Performance is a different art than Writing. You can be a great songwriter.  You can be a great performer. Wouldn’t it be amazing to be both? You practice songwriting.  How do you practice performance? What would that look like besides just singing the song over and over again to your bedroom mirror in the clothes you’d wear onstage? 

I believe being a performing songwriter isn’t that different than being an actor in a play. Can you imagine an actor walking onto a Broadway stage, only knowing her lines, not having done any other work besides just remembering the lines?  You can bet that’s going to be a pretty static performance, one where the actor is “phoning it in”.  How many times in our own performances with our own songs have we found ourselves lost, disconnected, just singing the lyrics, “phoning it in”? 

Get Connected.

A well-written song, like a play, has a story.  A beginning, middle and end. It has characters: the leading actor—the protagonist.  The minor characters. Someone to whom the story is addressed (either real in the text or imagined by the performer).  Its got a sense of place, scenery, props.  You wrote it, right? So you should know the story.  But when it comes to performing the song, sometimes the REAL story of the song isn’t that exciting to you anymore, you wrote it for that boyfriend 7 years ago and you don’t care anymore.  Here’s where you, as performer, can impose a new story on top of the same song to reconnect to seemingly dead material. It’s the job of the performer to make choices about the story, from within the song and without.  The richer the choices, the richer your performance.

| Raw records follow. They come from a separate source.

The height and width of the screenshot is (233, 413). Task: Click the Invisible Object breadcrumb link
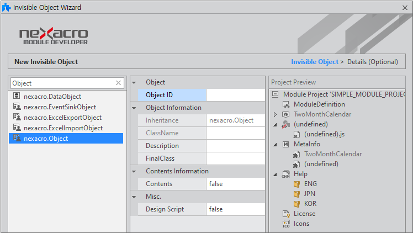(x=314, y=62)
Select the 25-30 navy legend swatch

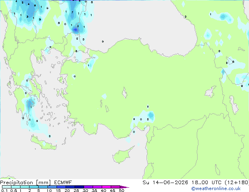pyautogui.click(x=79, y=187)
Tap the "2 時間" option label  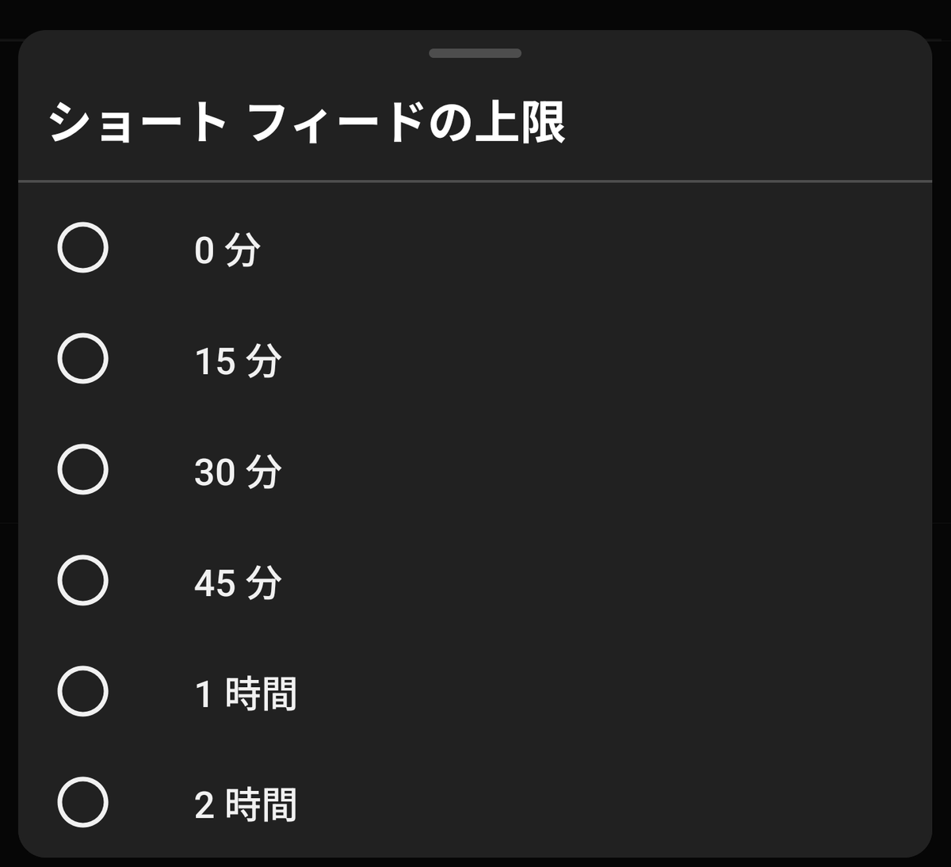tap(245, 805)

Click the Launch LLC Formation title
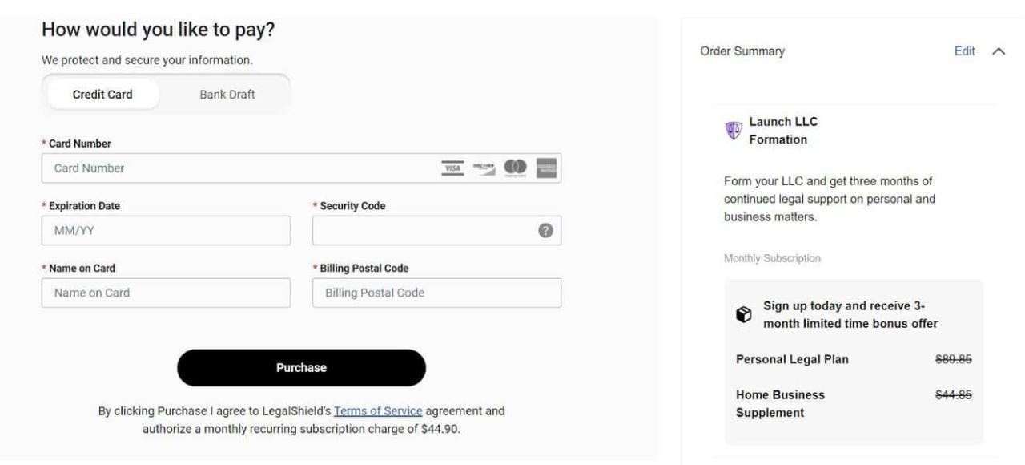pos(783,131)
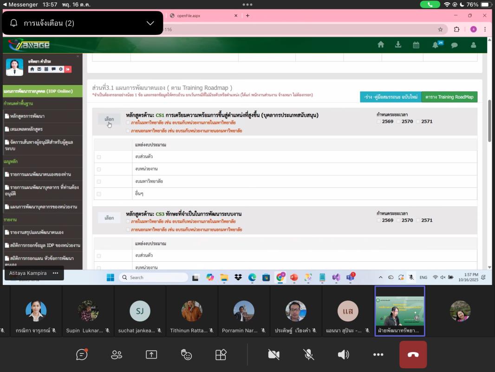Open the participants list icon
Image resolution: width=495 pixels, height=372 pixels.
pyautogui.click(x=117, y=355)
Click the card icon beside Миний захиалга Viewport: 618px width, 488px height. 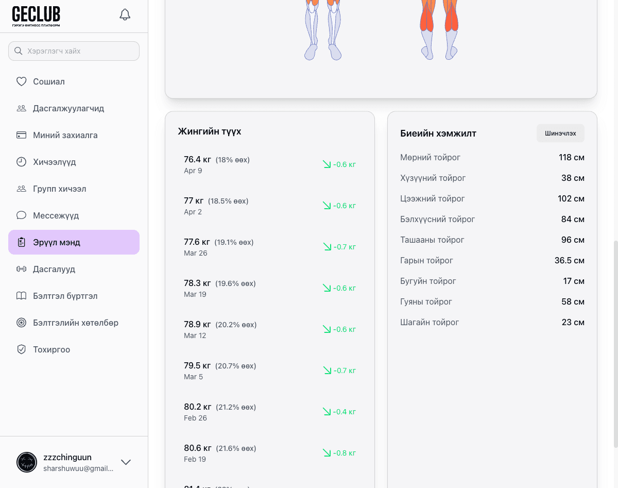tap(21, 135)
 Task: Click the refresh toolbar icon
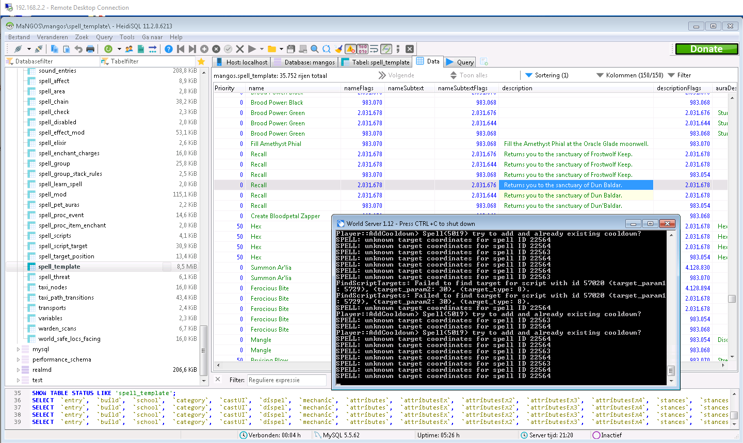tap(108, 49)
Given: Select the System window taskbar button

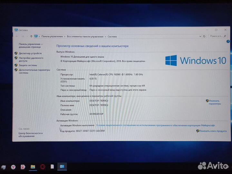Looking at the screenshot, I should click(x=62, y=167).
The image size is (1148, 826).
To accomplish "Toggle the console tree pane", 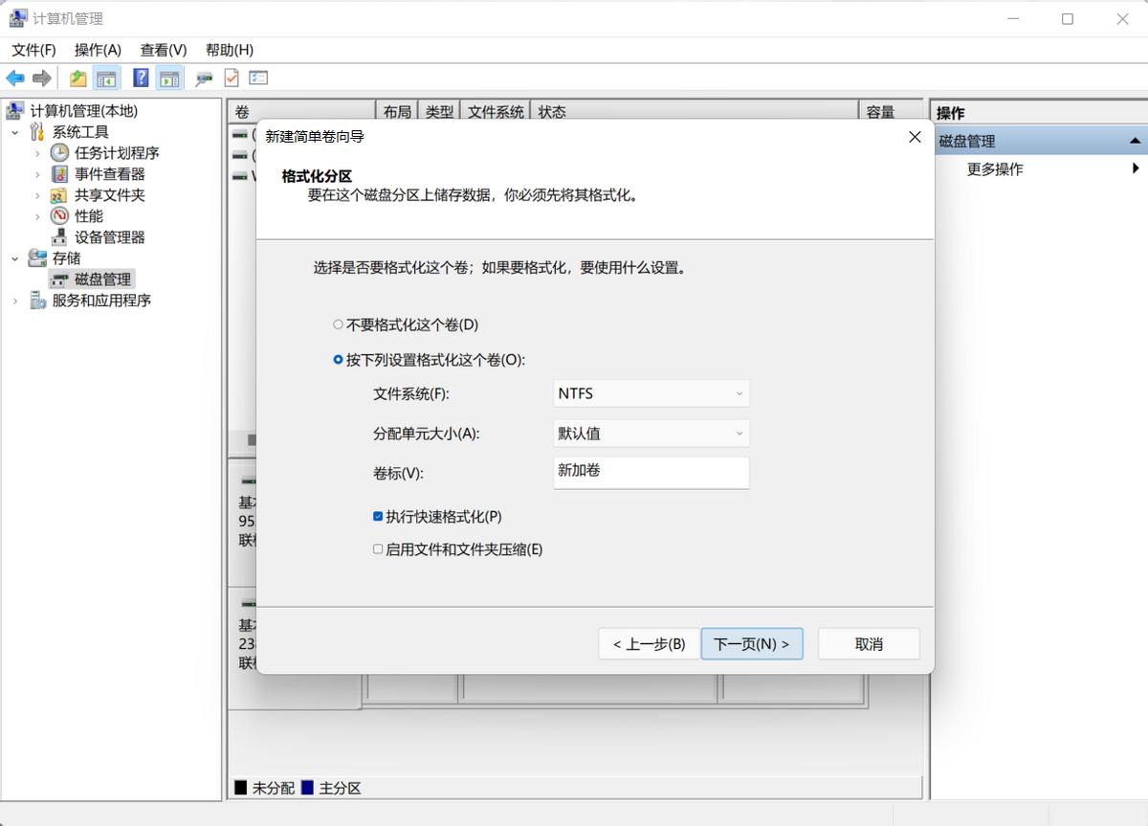I will (107, 78).
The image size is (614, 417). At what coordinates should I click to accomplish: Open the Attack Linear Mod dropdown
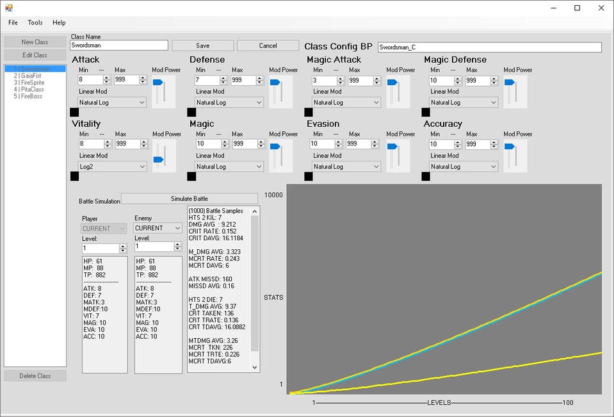[x=111, y=102]
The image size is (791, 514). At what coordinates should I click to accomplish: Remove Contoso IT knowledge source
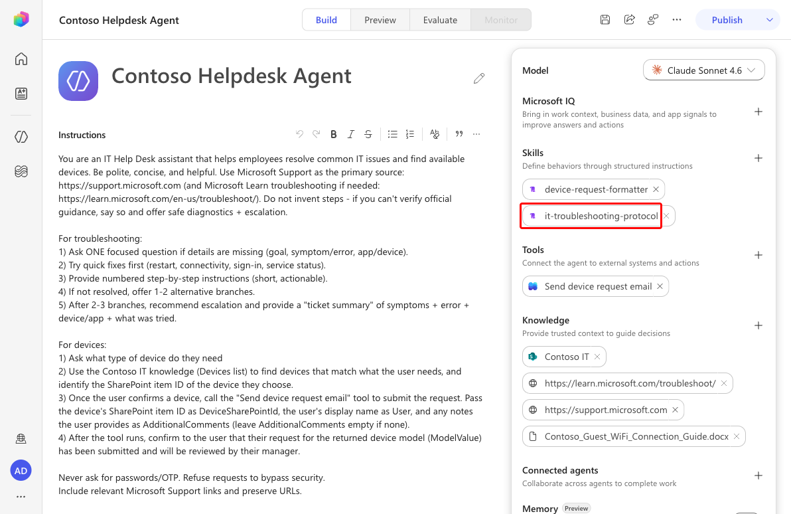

Any song has Aristotilian* elements of drama:

  1. Plot – what happens in the song. What’s going on here?

  2. Theme – What’s the whole song about?

  3. Character – YOU in the song. Even if it’s a 3rd person narrative who is that person who is singing the song?

  4. Diction/language/dialogue – What kind of words are you using and how do they define you as the protagonist (Star of the Show)? Like are you country or urban? Low class? High class? Educated or uneducated?

  5. Music/Rhythm – the groove and melody

  6. Spectacle— what’s on stage with you when you sing?

Ok, so I know this sounds really academic, but I swear, it’s useful.  If you’re lucky enough to have written a classic hit song that only needs you to stand up there and deliver it and the audience is rendered powerless by the sheer amazingness of the lyrics and the music and your voice and your guitar playing every single time….well then, bless your damn lucky heart.  But for the rest of us mere mortals, sometimes we have to dig a bit deeper to connect for whatever reason (we’re tired; the food the promoter gave us sits heavy in our belly; it was a long drive; it’s a new song; it’s too old of a song; I’m nervous because my college boyfriend is in the audience; my wife just yelled at me on the phone 5 minutes before I went onstage).  The thing is: we still have to perform, despite all obstacles. 

So when it’s not as easy as just looking into the eyes of our adoring audience and sending them shivers of love and connection, how do we connect?

We ask questions of the song, utlitizing any of the above elements to dig deeper, hopefully leading us inside the Story of the song (or, in some cases A story of the song, “the story that will work tonight” of the song) and to find our way to the who what and why (and where) of the performance.

Why Do We Have To Do This? Isn’t the Song Enough?

Because when you are booked to do a show where people are paying $15 for a seat to be entertained, you don’t have the luxury to just hope for an ON night. You have to deliver that. It is your job. (And even if you’re not getting anything but a % of the door, or it’s an open mic, I challenge you to start performing as if everyone in the audience came specifically to see you and paid a lot of money for this chance)

Here’s the key: It is not about YOU feeling something. It’s about you allowing THEM to feel something.

Did you hear me?

The point of performance is not for the performer to be moved, but for the audience to be moved. 

Nobody wants to see you cry. They want to cry themselves….(Side note: however, if you DO cry, and it’s an honest moment, the trick is to breathe, let the emotion pass, but continue the work).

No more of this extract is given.